§ What is needed: The records follow. Filter them to the lines that hold "computer".

------ Data for this exercise ------

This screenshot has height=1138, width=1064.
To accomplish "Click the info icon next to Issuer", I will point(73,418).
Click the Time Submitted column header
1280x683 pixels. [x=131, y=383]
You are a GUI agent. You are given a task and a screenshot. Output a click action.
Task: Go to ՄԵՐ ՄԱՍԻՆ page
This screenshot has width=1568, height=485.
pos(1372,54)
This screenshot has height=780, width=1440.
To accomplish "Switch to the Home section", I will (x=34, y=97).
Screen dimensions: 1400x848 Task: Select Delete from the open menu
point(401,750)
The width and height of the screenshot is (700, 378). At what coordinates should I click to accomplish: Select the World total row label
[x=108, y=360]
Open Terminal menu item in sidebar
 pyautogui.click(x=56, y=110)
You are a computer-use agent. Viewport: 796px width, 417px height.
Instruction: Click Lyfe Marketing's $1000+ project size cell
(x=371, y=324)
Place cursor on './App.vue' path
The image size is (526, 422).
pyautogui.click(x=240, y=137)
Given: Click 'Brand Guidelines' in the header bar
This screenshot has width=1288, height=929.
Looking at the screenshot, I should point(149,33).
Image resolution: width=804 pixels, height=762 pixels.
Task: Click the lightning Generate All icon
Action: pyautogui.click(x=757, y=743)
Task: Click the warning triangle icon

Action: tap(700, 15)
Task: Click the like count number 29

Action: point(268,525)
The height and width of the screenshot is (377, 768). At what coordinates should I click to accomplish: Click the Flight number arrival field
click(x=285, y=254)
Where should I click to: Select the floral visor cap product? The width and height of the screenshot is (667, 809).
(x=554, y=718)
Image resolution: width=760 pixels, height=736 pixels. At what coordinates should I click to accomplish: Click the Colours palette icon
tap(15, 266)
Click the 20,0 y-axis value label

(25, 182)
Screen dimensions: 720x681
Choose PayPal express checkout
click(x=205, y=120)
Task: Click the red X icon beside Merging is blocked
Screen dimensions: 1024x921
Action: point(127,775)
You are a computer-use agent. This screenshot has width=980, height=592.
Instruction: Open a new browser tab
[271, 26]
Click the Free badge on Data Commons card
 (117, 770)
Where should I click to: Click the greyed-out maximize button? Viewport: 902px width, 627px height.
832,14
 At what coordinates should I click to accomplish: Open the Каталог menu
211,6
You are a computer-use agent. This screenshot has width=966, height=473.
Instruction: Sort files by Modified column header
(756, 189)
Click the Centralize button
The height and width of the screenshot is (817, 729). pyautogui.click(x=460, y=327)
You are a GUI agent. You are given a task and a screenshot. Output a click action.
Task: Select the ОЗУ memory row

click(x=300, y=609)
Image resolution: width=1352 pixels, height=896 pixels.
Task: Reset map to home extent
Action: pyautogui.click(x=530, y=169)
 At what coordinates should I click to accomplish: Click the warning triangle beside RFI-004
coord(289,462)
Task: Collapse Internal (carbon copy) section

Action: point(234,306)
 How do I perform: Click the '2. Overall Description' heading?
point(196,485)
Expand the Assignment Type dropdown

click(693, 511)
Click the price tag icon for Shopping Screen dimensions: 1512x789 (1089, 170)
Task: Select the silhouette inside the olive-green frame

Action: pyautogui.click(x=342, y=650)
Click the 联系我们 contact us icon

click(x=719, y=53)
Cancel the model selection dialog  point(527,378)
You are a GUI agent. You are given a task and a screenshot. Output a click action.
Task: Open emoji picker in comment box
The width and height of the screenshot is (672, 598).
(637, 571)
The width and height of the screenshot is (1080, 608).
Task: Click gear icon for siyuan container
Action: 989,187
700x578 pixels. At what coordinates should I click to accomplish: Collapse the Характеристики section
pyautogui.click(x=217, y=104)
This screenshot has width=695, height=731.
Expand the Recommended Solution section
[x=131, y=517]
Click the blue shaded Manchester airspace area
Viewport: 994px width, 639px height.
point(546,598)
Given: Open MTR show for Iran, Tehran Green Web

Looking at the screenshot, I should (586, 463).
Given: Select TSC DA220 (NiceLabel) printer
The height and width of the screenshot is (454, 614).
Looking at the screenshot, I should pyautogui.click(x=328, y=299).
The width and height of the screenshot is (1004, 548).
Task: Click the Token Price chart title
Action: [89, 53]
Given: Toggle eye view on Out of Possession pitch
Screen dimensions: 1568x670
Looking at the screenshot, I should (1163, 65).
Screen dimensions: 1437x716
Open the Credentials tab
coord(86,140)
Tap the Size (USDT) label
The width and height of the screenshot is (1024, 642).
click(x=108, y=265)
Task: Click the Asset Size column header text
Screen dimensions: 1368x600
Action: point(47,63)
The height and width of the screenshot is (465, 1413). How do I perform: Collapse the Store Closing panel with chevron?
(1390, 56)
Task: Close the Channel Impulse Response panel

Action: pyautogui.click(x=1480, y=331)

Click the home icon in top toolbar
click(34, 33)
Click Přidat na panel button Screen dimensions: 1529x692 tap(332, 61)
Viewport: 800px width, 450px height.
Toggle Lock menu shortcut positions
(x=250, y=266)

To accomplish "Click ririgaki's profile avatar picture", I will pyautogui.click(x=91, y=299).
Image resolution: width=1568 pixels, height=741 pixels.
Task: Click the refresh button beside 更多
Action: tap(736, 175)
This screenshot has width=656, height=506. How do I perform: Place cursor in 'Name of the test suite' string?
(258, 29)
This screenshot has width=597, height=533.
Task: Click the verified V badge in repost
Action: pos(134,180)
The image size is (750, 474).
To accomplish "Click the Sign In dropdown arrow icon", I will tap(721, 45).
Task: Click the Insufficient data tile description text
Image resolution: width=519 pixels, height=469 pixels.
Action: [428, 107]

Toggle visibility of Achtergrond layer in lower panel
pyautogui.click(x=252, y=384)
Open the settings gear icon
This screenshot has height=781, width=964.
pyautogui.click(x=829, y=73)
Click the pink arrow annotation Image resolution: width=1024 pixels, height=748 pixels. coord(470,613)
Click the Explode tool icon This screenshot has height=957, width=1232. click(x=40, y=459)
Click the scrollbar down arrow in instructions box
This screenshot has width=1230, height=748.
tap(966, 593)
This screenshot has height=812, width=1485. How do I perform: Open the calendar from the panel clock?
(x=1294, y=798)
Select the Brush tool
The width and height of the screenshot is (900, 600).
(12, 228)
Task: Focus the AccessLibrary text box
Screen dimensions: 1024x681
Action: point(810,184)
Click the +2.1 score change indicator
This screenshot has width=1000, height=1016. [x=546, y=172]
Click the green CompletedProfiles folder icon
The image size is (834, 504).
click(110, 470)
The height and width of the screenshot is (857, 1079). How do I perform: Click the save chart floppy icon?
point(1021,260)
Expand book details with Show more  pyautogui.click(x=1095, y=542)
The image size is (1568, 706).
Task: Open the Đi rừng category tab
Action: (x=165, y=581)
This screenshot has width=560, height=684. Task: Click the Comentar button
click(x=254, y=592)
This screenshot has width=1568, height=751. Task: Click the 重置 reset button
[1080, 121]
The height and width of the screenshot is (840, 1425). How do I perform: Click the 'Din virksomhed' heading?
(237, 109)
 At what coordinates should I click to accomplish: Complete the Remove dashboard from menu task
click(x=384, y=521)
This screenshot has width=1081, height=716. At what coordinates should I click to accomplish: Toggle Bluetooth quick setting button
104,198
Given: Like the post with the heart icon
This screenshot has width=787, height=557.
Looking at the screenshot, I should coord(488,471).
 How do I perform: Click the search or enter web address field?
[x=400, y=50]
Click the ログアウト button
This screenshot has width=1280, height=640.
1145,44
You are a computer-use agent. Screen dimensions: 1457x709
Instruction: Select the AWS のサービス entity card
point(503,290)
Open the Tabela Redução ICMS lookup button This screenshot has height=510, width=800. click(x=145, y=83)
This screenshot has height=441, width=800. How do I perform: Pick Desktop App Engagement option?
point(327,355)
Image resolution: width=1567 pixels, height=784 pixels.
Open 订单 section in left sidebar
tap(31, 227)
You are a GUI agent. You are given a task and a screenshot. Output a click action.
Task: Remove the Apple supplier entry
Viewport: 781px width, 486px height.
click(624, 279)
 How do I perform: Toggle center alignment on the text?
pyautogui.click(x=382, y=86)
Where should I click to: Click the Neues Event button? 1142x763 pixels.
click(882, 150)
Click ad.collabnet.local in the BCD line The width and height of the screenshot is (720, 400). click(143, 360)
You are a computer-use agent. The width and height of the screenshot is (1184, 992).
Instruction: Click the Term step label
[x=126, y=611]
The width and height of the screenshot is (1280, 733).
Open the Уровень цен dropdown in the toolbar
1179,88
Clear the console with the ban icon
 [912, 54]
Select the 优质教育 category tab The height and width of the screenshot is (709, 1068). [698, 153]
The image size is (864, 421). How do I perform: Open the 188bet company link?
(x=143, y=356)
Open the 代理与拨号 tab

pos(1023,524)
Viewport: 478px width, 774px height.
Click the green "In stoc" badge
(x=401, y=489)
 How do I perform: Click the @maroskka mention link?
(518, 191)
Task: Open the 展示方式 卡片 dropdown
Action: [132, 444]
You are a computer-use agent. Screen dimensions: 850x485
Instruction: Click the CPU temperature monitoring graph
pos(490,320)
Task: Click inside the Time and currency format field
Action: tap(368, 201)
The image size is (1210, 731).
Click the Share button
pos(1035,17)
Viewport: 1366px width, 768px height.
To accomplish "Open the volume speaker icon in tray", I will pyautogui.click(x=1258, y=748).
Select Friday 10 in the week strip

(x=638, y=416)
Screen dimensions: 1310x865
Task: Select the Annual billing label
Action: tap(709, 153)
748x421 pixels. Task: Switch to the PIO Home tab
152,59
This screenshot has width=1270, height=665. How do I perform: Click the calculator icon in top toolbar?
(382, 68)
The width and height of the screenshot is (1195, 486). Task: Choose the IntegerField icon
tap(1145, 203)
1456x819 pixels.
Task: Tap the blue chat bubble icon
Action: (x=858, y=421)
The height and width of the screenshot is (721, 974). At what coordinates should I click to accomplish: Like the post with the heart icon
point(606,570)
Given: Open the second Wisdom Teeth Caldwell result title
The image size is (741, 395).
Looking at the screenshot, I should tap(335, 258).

------

§ Task solution:
You are a computer-use agent. Viewport: 796px width, 417px height.
You are a computer-use agent. This screenshot has width=980, height=592.
You are a computer-use agent. This screenshot has width=966, height=473.
You are a computer-use agent. Screen dimensions: 1457x709
You are a computer-use agent. The width and height of the screenshot is (1184, 992).
You are a computer-use agent. Screen dimensions: 850x485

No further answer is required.